Até o ano de 2017, quando estreou a morte te dá parabéns, o gênero slahser se encontrava esquecido desde Pânico 4 e com alguns filmes que surgiam para prestar uma homenagem ao gênero . Portanto, quando A morte te dá parabéns estreou não só veio com certa expectativa pela ambientação como também com uma premissa nova e interessante envolvendo assassinatos e viagem temporal.

A receita deu certo e uma sequencia foi garantida. Porém, pairava no ar a maldição das infinitas sequencias que tendem a desgastar qualquer filme promissor em nome de arrecadar uma alta bilheteria. Fora assim com a saga Halloween, A hora do pesadelo, Acampamento sangrento e o caso mais emblemático de todos, Sexta feira 13. Cabia então ao diretor Christopher B. Landon escapar dessa sina.

E, fugindo da tendência, de fato A morte te dá parabéns 2 consegue encontrar um equilíbrio (pelo menos inicial) entre as regras propostas no primeiro filme e a introdução de novos conceitos que impedem de tornar essa sequencia uma versão reciclada do filme anterior. De fato, escapar da sina das infinitas sequencias foi algo positivo apoiado por outros elementos positivos, porém há problemas que essa escolha acarreta.
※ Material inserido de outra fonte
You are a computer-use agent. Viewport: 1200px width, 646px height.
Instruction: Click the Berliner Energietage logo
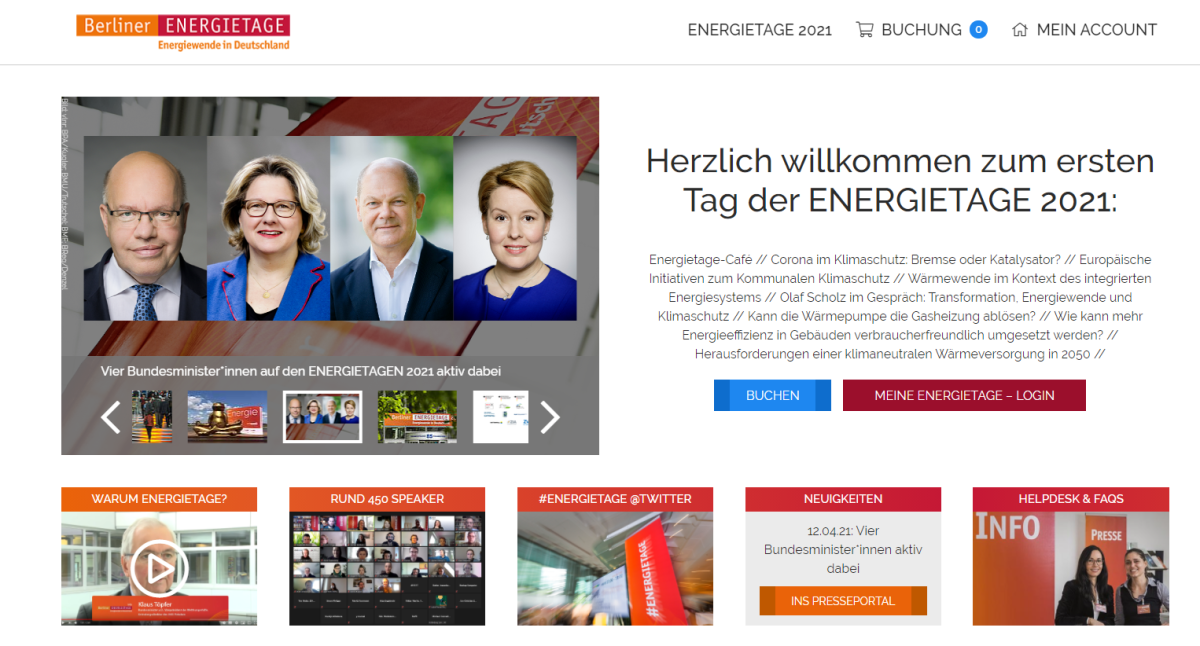click(183, 32)
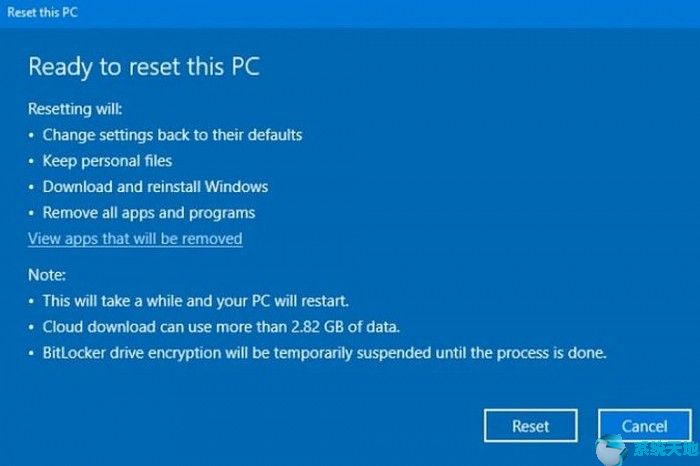Select the Ready to reset this PC heading
This screenshot has height=466, width=700.
144,67
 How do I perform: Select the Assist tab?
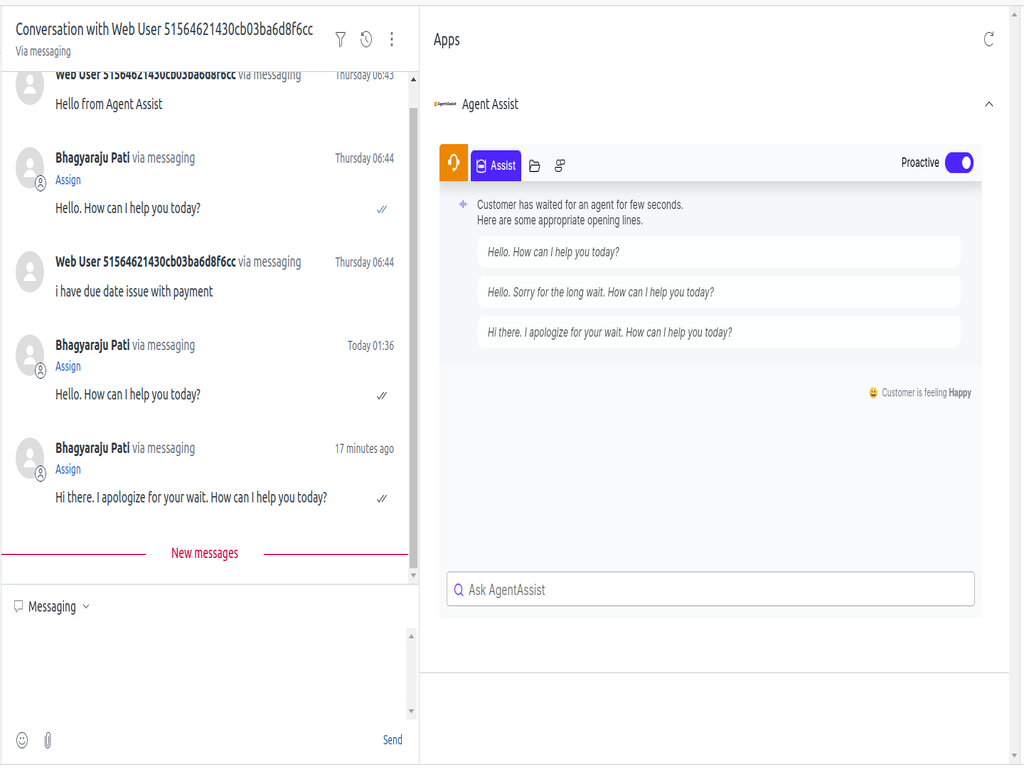496,166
Ao fugir de copiar a obra anterior, a sequencia seguiu pelo caminho de explicar o que motivava os surtos de volta no tempo da protagonista, uma vez que toda vez que ela era assassinada ela voltava para o inicio do dia em que morrera e recomeçava até descobrir quem a estava matando. Por consequente, essa opção acarretou uma alta carga de ficção cientifica à narrativa, algo que era apenas um elemento narrativo no filme anterior mas que servia ao propósito maior que era o suspense. Agora entram em cenas muitas equações de física temporal, funcionamento de dimensões paralelas, equipamentos de alta tecnologia que soltam raios azuis e nerds de laboratório.

Porém, há um lado negativo nessa quebra de expectativa. Com a ascensão do elemento de ficção cientifica no enredo, o suspense presente na obra anterior de descobrir quem é o assassino acaba perdendo força de maneira extrema. Como resultado, o filme acaba não soando como um suspense que ele prometera ser com toques de humor negro, mas sim uma ficção cientifica humorada. Do ponto de vista do subgênero slasher que há tempos está sem grandes títulos nos cinemas, ter a sua saga mais promissora em anos convertida em outro gênero pode atrapalhar a produção de novos exemplares.

A morte te dá parabéns 2 surge como uma exceção rara nas sequencias hollywoodianas ao fugir da tendência de copiar o que deu certo. A direção (mesma em ambos os filmes) ao mesmo tempo que mantém a ótima comédia e diversão do primeiro filme, demonstra plena confiança de avançar rumo a um terreno inesperado para fugir de maneirismos que poderiam ser adquiridos enquanto sequencia, mesmo que para isso seja necessário sacrificar o suspense.